- Page excerpt
On the electricity front this morning, PECO continues to purchase the electricity needed to serve customers who have not chosen to purchase their electricity from a competitive supplier in their deregulated market. Wholesale purchases by PECO are scheduled to begin shortly with bids and qualification materials being accepted from April 5 -- 26, 2011. PECO will purchase spot priced full-requirements supply for large commercial and industrial customers and purchasing winter and summer peak and one-year base load block energy supply for residential customers. PECO's procurement website, www.pecoprocurement.com, contains important information for electric generation suppliers on how to submit bids and details on PECO's future electric purchases. The site also serves as the company's central source of information for the purchases and provides the results of all previous procurements as well as other general information. The site is managed by NERA Economic Consulting, which also serves as the procurement coordinator and bid evaluator.

- Stored data
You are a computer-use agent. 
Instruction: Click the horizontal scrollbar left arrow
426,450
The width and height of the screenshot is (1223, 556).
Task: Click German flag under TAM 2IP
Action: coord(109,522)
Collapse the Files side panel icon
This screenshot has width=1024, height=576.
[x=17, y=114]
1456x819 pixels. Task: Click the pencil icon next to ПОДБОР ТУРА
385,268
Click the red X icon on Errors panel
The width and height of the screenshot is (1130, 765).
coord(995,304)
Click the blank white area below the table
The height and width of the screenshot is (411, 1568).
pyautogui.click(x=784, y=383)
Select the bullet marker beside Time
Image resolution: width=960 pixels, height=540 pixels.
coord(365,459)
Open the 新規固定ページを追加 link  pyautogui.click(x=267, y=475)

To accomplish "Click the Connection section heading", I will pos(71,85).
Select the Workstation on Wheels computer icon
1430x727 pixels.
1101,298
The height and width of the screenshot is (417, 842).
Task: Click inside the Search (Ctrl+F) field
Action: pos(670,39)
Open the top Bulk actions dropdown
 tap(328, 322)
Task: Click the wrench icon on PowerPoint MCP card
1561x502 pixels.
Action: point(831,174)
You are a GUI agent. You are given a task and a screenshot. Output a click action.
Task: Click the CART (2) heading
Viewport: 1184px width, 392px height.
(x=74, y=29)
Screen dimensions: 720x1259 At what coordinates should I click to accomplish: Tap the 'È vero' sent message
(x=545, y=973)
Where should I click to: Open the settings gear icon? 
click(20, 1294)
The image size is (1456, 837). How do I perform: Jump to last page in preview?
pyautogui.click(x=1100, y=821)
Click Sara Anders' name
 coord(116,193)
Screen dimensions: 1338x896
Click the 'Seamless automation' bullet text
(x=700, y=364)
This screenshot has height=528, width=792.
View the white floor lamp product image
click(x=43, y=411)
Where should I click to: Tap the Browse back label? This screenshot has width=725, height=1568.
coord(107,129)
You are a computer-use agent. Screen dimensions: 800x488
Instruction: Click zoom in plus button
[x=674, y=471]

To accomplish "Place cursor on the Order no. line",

- What to work on
a. According to the PECO electricity passage, which firm manages PECO's procurement website?
b. Pick up the PECO electricity passage after its last sentence and keep it going.
The records stand apart from the passage about PECO's electricity purchases.

- Results by task
a. NERA Economic Consulting

b.
U.S. natural gas inventory levels on average are expected to fall by 77 billion cubic feet when weekly data from the U.S. Energy Information Administration are released early this morning. In the weekly Reuters survey of 27 industry traders and analysts, withdrawal estimates for the week ended March 4 ranged from 62 bcf to 87 bcf. Storage fell an adjusted 112 bcf for the same week last year. The five-year average decline for that week is 107 bcf. In last week's report, for the week ended Feb. 25, overall storage fell 85 bcf to 1.745 trillion cubic feet. The draw was near the Reuters estimate of 86 bcf but well below the year-ago drop of 124 bcf and the five-year average decline for that week of 131 bcf. The weekly decline narrowed the inventory deficit to last year by 39 bcf to 9 bcf, or 0.5 percent, and trimmed the shortfall to the five-year average by 46 bcf to 15 bcf, or 1 percent.
A total draw this morning at the Reuters survey estimate would leave stocks at a 26 bcf surplus to last year, the first since late January, and drive storage to a 15 bcf surplus to the five-year average. In the last four reports, total stocks fell 608 bcf, or 152 bcf per week, versus a 668 bcf adjusted drop for the same one-month period last year and a 588-bcf five-year average decline for that period. Early withdrawal estimates for next week's EIA report range from 43 bcf to 57 bcf versus a year-ago drop of 25 bcf and a five-year average decline for that week of about 58 bcf.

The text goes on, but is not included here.